Importance of Acoustical Coupling in Accuracy

Highest accuracy with ultrasonic transit-time flowprobes is achieved when the ultrasound signal is transmitted under uniform acoustic conditions. This occurs when the acoustic properties of the coupling media and tissue are stable and most closely match the acoustic properties of the liquid being measured. Since volume flow measurement with Transonic Systems’ flowprobes is derived from a phase shift (the difference in upstream and downstream transit times) and is impacted by changes in the acoustical velocity of the ultrasonic beam, discrete sources of error from acoustical mismatch can be eliminated by observing the following guidelines.


Air attenuates the probe’s ultrasound signal and effectively blocks ultrasound transmission. With large air pockets in the path of the ultrasound beam, the flowprobe receives little or no transmitted signal and accurate flow measurements are not possible. Even small air bubbles can compromise measurement accuracy. Therefore, all spaces between the vessel and probe must be filled with a suitable coupling agent (Fig. 1).

Fig. 1. Upper Graphic shows a perivascular flow probe without acoustic couplant. Bottom graphic shows the same flow probe with acoustic couplant filling spaces between the probe and the vessel.


The best acoustic couplant is Surgilube (E Fougera & Co.) because it matches the acoustic properties of blood. Media with lower acoustical velocity and impedance than blood are poor coupling agents for blood flow measurement with current ultrasonic transit time flowprobes. These agents include saline, water, and NALCO 1181 mixed with saline. Aquasonic 100, an acoustic coupling agent used for sonography proved to be only on the borderline of acceptability for use with transit time probes. Acoustically mismatched media cause reflections of the ultrasound at the vessel boundary, can substantially change the acoustical beam direction within the probe, and impose uneven changes in the ultrasonic transit time. Measurements may be unstable and unpredictable in both positive and negative directions.


Fatty tissue also has a low acoustic velocity and affects the ultrasonic beam similarly. A pad of fat on the vessel wall in the acoustic pathway of the ultrasonic beam can act like a lens, reflecting or defocusing the ultrasound and altering the transit time.


Temperature also effects the velocity of ultrasound and should be controlled for the most accurate measurements. Acoustical velocity increases with temperature increase. Transitions of the ultrasound beam from room temperature coupling agent to body temperature vessel wall and blood will alter the transit time and may exacerbate errors from other sources.

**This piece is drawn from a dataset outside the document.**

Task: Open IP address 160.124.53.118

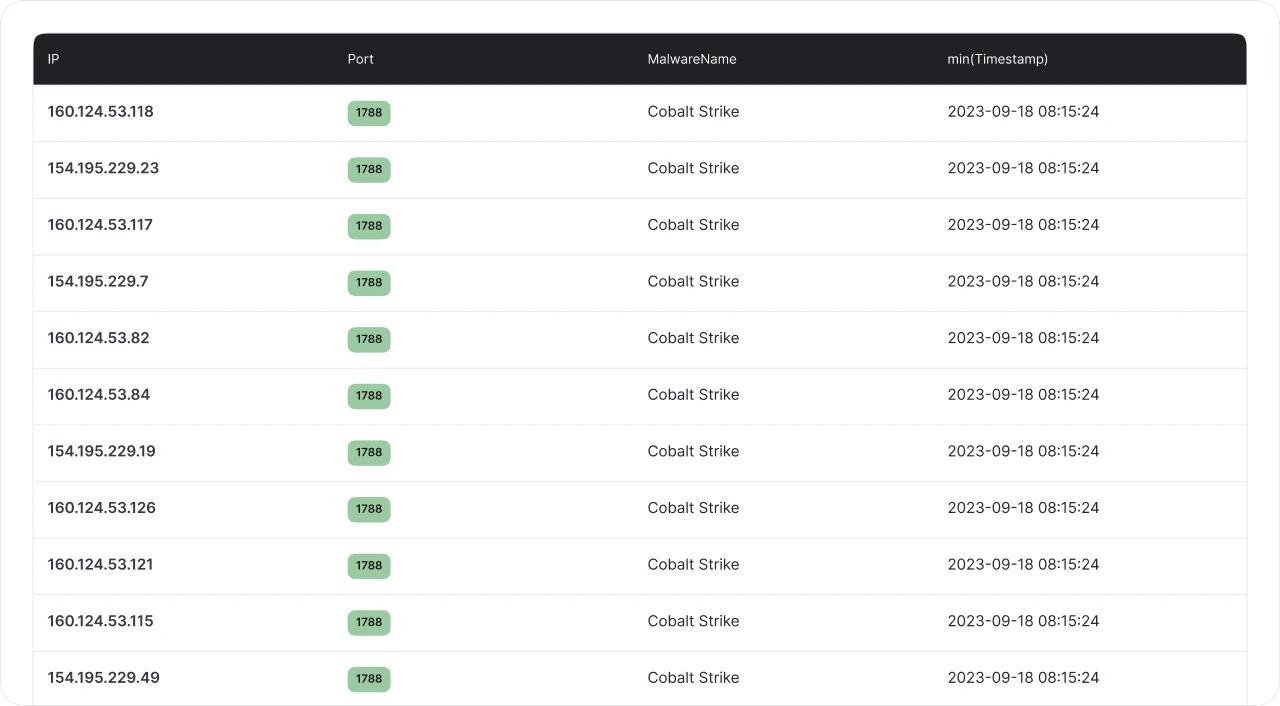Action: (101, 112)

Subtle phase shifts in the ultrasonic beam may be caused by inappropriate acoustic conditions during the experiment and will affect the accuracy of the measurement. Acoustically tested and approved coupling agents should be used with Transonic Systems flowprobes. Fatty tissue should be carefully cleaned from the vessel where the probe is placed. Controlling temperature in the acute experiment makes excellent physiological sense, in addition to being good acoustic practice. Transonic perivascular flowprobes are calibrated for measurements of blood at 37ºC and will give the most accurate readings if used within a +/- 2 - 3 degree range. Gels may be warmed on a heating plate and the probe itself should be allowed to equilibrate to this temperature for about an hour prior to use.